The hazard rates for comorbidities in the models show that 30-day readmission is a complex interaction of factors and deserves further studies to understand which sub-populations of patients are at the greatest risk. For example, the hazard models suggest that congestive heart failure (CHF) and chronic obstructive pulmonary disease (COPD) are protective against readmission. Considering that these two populations typically have high rates of readmission, this finding seems counter-intuitive. However, further reflection highlights that patients with CHF and COPD that are readmitted are often those with multiple comorbid conditions. So what these models suggest is that CHF and COPD are not themselves significant risks for readmission, but in combination with several other conditions creates an unstable health environment that frequently leads to readmission.
The higher risks of adverse outcomes observed in this study strongly suggest that hospitals should target AMA patients for discharge transition interventions. Potential interventions include phone follow-up, home visits, or mental health counseling. Alternatively, identifying and ameliorating the factors that cause patients to leave AMA may help to reduce the number of patients who leave before achieving clinical stability. This may include factors related to the health care team such as provider communication style, access to social services support, or involvement of family in care decisions.
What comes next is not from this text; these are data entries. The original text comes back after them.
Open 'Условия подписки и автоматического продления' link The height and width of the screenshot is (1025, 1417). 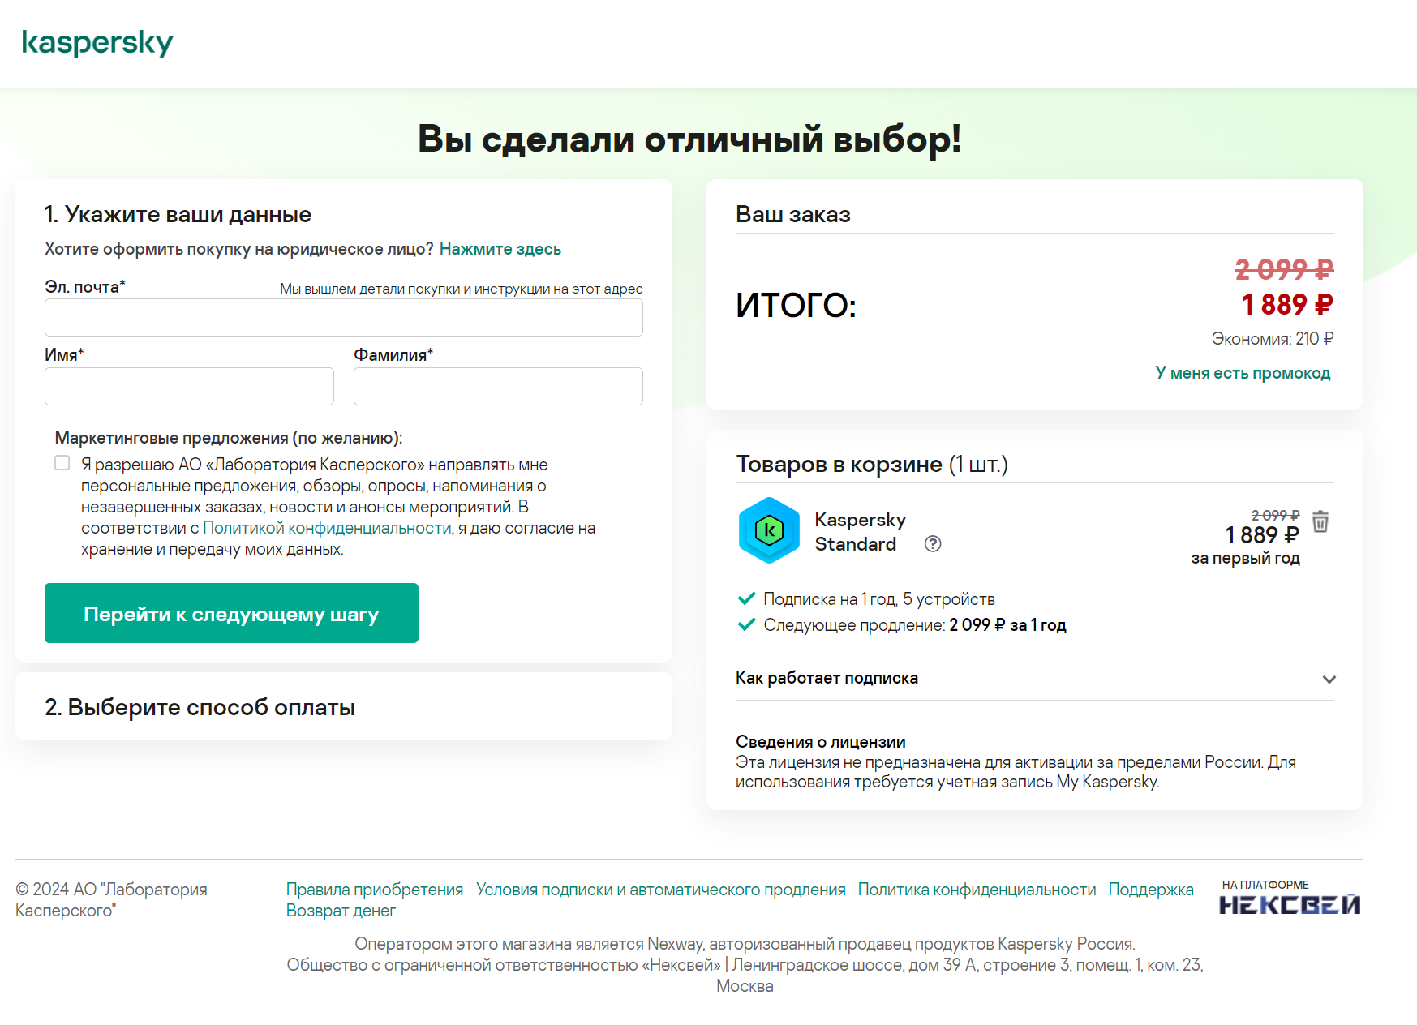[x=660, y=890]
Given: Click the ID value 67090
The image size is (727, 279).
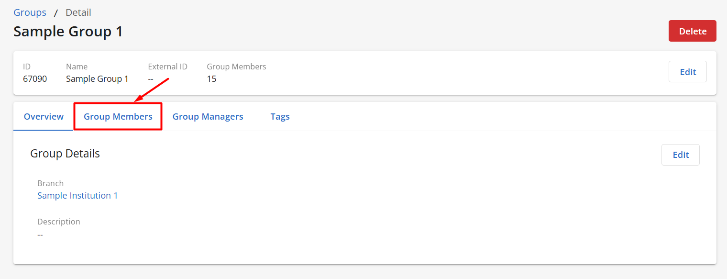Looking at the screenshot, I should [35, 79].
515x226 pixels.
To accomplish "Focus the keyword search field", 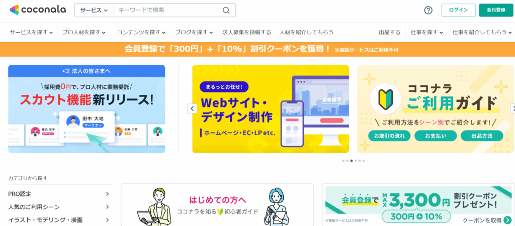I will (x=167, y=10).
Whether targeting patients before or after discharge, clear communication is likely to play a significant role in improving outcomes.
In a study interviewing physicians after a patient left AMA, the authors found that poor communication likely contributed in many cases where a patient left AMA.6
Perhaps improved patient-centered communication, especially early in the admission, can help avoid patients leaving AMA. Review of the re-admission hazard modeling does provide some support for this idea. The patients at highest risk for readmission were likely to have suffered an acute event (arrhythmia, MI) from which they may feel comparatively better and not realize the risk associated with their condition, or had a mental co-morbidity (dementia, psychosis) that may limit their ability to comprehend the severity of their medical situation. If the patient does not understand early on why they are in the hospital and how long they likely will need to be there, it is quite easy for them to get frustrated with the process and leave before it is medically appropriate. Regardless, being discharged AMA had the highest independent hazard of readmission (HR = 1.36), and thus, AMA patients deserve attention as a high-risk group.
These analyses have limitations; most notably the VA population may not be generalizable to other health care settings. While VA patients are not representative of the general medical population in the US, patients in VA who leave AMA are similar, suggesting these findings are meaningful for the general medical population of the US. The AMA patients in this study were younger, more likely to be male, black, have low income, and abuse alcohol than other patients in the cohort, which mimics the characteristics of AMA patients in prior studies.1–3,7,8
Furthermore, the observed AMA discharge rate of 1.7% falls into the 1–2% range observed in other studies.
One other consideration about studying patients in VA is the potential for dual care. It is estimated that approximately 79% of VA patients have another form of health care coverage and thus may obtain care from both VA and the private sector.9
While this study cannot account for any readmissions to the private sector, this may be of less concern when focusing on patients discharged AMA. Prior studies suggest that AMA patients are less likely to have insurance, meaning in the VA system AMA patients may be more likely to have only VA provided care.
Another potential limitation of this study is its use of administrative data. Administrative data cannot capture all clinical and social factors, such as the relationship between providers and patient, which may contribute to the measured outcomes. It also lacks measures of severity of illness, and there is the potential for unmeasured co-morbidity. However, VA administrative data are highly reliable in recording mortality, making it an excellent first step in understanding the relationship between discharge AMA and risk of death.